The stakes then were high. Now, they are higher. The NHS needs someone who is prepared to re-imagine a health system that genuinely provides for those who rely on it – including improving waiting times and quality of care, increasing resources, ending private outsourcing, reducing institutional racism, and protecting the safety of both workers and patients. Our Health Service has been ravaged by a decade of austerity followed by a pandemic; its staff are underpaid, increasingly exhausted, and facing abandonment by Labour as well as the Tories. Worst of all, it is being infiltrated by profit-driven private companies rubbing their hands together at the prospect of making money off us when we’re sick. All they need is the right person to open the door.

Harding, who claims she wants to end the NHS’s reliance on foreign doctors and nurses, evidently does not understand the situation facing the Service and all those who work in it. Her recent display of xenophobia isn’t just insulting to the migrant workers who have upheld the NHS since its inception and, at the peak of this pandemic, risked their lives to perform heroics to make up for the government’s incompetence – it also undermines the very values that the NHS stands for. Rather than universalism, equality, and public good, Dido Harding exemplifies the arrogance of our governing elite, the inequality that persists in this country, the cronyism and tribalism that inhibit progress, and the disturbing ability of the well-connected to thrive despite persistently putting the lives of others at serious risk.

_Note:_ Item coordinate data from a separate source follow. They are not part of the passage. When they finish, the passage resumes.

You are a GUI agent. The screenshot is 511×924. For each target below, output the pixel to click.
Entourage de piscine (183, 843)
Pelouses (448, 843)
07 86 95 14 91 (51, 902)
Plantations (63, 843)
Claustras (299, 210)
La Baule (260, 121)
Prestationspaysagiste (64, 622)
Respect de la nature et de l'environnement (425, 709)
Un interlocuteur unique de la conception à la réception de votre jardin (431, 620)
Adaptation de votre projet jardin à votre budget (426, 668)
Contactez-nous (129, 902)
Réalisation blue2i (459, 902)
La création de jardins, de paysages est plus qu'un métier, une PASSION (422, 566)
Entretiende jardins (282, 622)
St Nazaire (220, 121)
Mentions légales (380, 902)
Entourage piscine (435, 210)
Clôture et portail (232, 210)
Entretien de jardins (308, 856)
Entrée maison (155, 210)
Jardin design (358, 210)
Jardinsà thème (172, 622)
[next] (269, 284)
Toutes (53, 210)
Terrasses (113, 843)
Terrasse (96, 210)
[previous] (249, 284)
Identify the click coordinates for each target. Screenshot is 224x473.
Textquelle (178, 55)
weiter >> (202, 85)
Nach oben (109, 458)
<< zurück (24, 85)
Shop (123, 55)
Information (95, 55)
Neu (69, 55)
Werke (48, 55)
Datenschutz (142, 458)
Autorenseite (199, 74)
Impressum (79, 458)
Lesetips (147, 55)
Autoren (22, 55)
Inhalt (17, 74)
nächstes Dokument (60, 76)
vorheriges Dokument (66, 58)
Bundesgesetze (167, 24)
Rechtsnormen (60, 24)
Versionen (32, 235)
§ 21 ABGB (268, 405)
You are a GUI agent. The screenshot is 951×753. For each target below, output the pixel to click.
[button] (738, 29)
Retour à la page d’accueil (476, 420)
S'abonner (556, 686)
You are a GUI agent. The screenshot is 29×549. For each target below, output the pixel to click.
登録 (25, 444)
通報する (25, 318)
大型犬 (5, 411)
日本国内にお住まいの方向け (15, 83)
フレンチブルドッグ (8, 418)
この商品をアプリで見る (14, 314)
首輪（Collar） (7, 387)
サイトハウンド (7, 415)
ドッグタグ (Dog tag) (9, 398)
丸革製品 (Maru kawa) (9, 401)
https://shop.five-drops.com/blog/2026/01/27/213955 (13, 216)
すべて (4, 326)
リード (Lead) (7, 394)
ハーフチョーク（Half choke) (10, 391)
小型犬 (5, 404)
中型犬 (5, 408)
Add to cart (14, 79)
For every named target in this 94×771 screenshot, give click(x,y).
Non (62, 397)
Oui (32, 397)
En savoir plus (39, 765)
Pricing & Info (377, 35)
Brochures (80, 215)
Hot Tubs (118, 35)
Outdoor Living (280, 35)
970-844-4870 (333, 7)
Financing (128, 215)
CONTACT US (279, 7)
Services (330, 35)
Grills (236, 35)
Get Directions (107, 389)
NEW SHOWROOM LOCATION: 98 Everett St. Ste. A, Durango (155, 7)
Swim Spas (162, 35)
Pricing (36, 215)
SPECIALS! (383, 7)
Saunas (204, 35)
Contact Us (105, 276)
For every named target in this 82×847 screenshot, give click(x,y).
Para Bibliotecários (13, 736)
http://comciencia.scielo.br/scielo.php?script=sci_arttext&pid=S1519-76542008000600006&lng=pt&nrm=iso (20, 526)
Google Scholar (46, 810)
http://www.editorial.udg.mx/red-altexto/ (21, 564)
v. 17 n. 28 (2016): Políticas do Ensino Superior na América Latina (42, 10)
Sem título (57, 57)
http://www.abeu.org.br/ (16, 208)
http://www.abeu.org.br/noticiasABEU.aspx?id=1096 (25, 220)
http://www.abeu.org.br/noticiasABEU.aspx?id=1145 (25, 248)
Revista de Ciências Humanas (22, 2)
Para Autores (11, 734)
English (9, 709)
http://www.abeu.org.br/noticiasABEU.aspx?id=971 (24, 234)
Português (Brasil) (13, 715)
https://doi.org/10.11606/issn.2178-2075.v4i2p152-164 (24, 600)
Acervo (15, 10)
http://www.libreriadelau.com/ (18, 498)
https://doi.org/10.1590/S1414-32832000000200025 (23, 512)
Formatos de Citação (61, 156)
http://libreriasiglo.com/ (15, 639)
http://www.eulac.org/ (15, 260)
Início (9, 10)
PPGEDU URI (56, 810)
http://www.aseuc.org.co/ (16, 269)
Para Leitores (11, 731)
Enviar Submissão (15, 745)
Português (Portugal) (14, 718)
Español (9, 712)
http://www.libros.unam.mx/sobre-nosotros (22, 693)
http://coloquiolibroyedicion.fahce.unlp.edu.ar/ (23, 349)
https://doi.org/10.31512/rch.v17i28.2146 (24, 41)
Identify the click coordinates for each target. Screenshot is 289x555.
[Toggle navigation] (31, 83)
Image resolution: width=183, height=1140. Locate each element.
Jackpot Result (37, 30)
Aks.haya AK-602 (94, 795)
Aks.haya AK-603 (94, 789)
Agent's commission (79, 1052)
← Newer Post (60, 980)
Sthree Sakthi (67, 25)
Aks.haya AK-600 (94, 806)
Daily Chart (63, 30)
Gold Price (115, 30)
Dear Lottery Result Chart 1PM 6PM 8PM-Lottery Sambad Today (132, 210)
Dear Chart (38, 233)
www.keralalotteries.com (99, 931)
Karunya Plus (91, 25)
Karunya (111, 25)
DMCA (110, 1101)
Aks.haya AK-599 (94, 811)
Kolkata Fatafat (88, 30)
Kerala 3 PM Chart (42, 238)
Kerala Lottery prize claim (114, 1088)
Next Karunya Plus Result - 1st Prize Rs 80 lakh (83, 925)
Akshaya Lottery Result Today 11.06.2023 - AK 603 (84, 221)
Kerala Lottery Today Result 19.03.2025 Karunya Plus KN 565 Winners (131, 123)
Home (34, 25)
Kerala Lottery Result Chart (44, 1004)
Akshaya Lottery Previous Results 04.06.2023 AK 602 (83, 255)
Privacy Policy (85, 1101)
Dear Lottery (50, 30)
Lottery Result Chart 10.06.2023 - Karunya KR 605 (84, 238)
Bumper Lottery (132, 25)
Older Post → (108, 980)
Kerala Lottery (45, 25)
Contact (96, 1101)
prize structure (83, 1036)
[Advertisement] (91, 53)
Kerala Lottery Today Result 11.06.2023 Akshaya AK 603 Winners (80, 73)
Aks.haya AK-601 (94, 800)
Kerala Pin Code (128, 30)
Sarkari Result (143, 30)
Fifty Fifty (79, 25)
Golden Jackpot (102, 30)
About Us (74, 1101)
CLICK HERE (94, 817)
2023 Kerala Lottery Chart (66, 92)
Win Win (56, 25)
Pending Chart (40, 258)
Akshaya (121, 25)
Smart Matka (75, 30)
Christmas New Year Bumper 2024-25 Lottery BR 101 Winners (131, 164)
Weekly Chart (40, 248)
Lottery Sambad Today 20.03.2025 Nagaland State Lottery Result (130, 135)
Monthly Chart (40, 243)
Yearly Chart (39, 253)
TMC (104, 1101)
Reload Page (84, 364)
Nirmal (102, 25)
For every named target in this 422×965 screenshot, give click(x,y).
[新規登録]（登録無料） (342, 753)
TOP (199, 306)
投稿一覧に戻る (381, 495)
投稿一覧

Simon Stevens steps down as the current NHS England chief role in July, but the NHS’s problems will not leave with him. Along with other erosions, the upcoming Health and Care Bill, pushed by the Tory government, will give the Health Secretary absolute powers, including over appointments. If it passes, we are likely to see a string of compliant allies handed jobs in health and social care and on trust boards. Dido Harding is just the start. For the public, her incompetence and calm capitulation to capitalist logics is what causes major alarm. For the ruling class, it’s what makes her perfect for the job.